▶ Text shown
*****
Two of the men died and a third was left with a gash from chest to chin. They would later be hailed as heroes as the city mourned the loss of life and grappled with the meaning of a horrific hate crime on Portland’s public transit system, which thousands of people ride every day.

One year later, the suspect is in jail awaiting trial and a vibrant mural honors the victims of the attack. The mural will be dedicated on Saturday, on the anniversary of the stabbing.

But the elusive question remains for a progressive city with a history of intolerance: How will Portland change after the attack on a MAX train?


MAX attack, one year later: 'It’s a wakeup call, but a wakeup call to what?’

Chapter 1

Victims showered with donations; attacker awaits trial

On a Friday afternoon last year before Memorial Day weekend, 35-year-old Jeremy Christian was riding on a MAX train when witnesses say he yelled racial and religious epithets at two young black women on the train, one of whom was Muslim and wearing a hijab.
*****
▶ Exercise requirements
Please continue the passage above about the stabbing on Portland's MAX train, picking up right after its last sentence.
*****
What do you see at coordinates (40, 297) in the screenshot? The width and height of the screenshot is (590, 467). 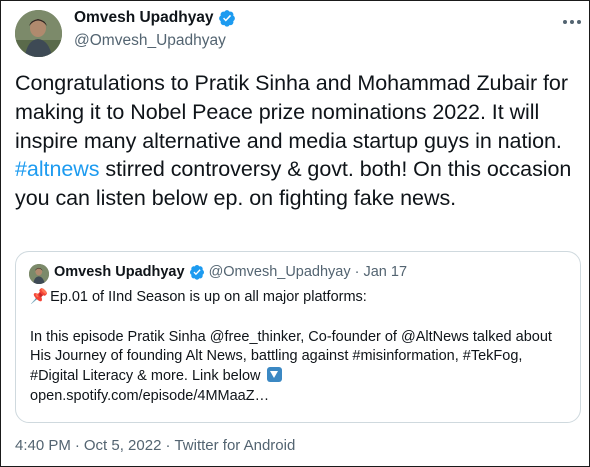 I see `pushpin-icon: 📌` at bounding box center [40, 297].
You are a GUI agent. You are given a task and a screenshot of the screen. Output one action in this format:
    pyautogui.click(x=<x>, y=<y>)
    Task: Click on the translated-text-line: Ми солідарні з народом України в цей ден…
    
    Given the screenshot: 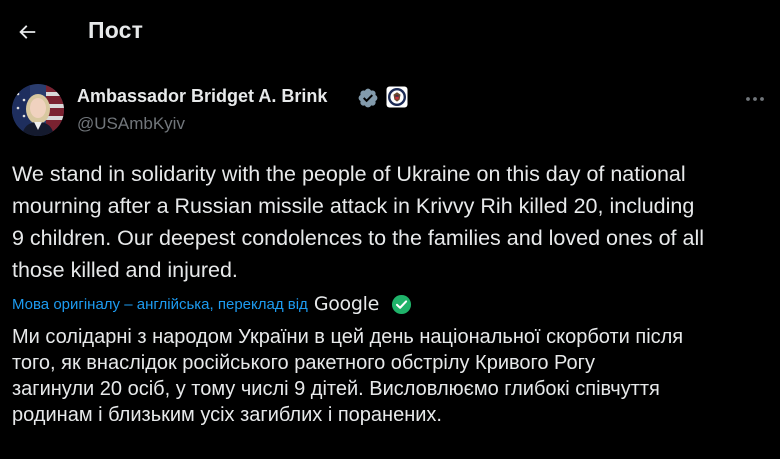 What is the action you would take?
    pyautogui.click(x=348, y=337)
    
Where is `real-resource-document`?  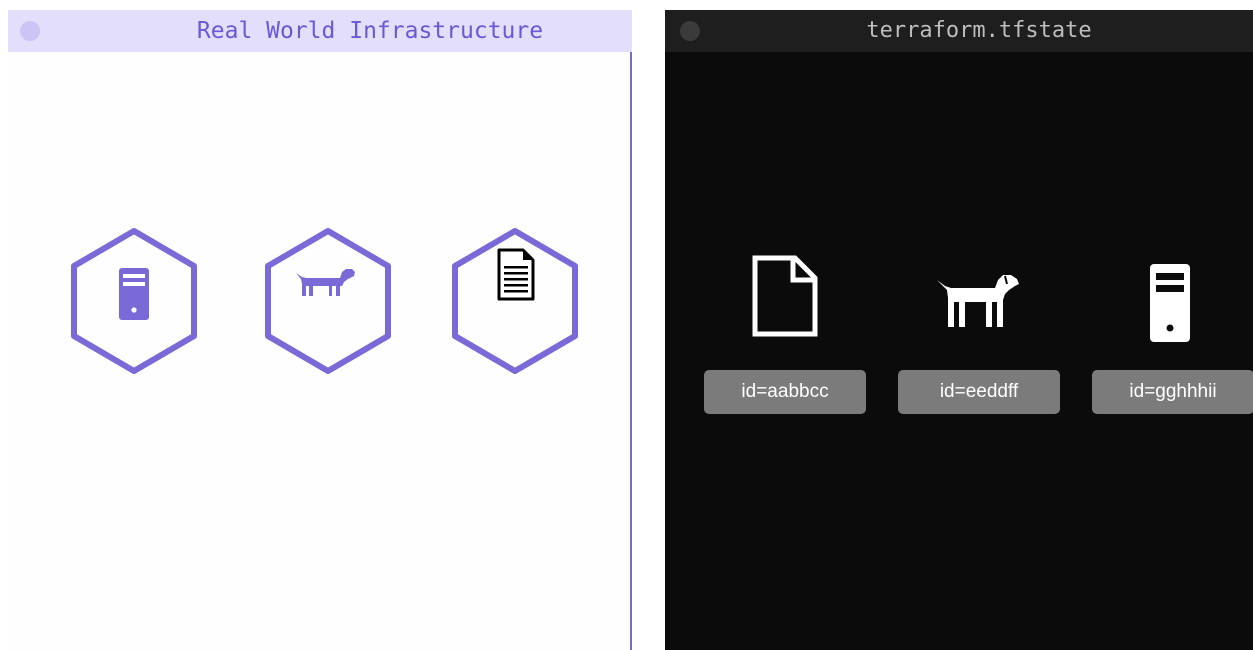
*****
▶ Your response
When the train stopped at the Hollywood Transit Center in Northeast Portland, three men stepped in to try and calm Christian down. Christian allegedly slashed the throats of all three men. Army veteran and city employee Ricky John Best, 53, and recent Reed College graduate Taliesin Myrddin Namkai-Meche, 23, were killed. Portland State University student Micah Fletcher, 21, was wounded but survived.

Portland MAX attack: What we know

Christian confessed to the killings, police said. His murder trial is set for 2019.

The attack left Portland residents in shock. The apparent randomness, racially fueled violence and sudden deaths of two people who stood up to hate shook the Portland community. A makeshift memorial overflowing with messages to the victims and assurances of love and acceptance blossomed at the Hollywood Transit Center.

Fundraising campaigns also proliferated, with more than $1.5 million raised for the men who were stabbed and the two girls who were berated.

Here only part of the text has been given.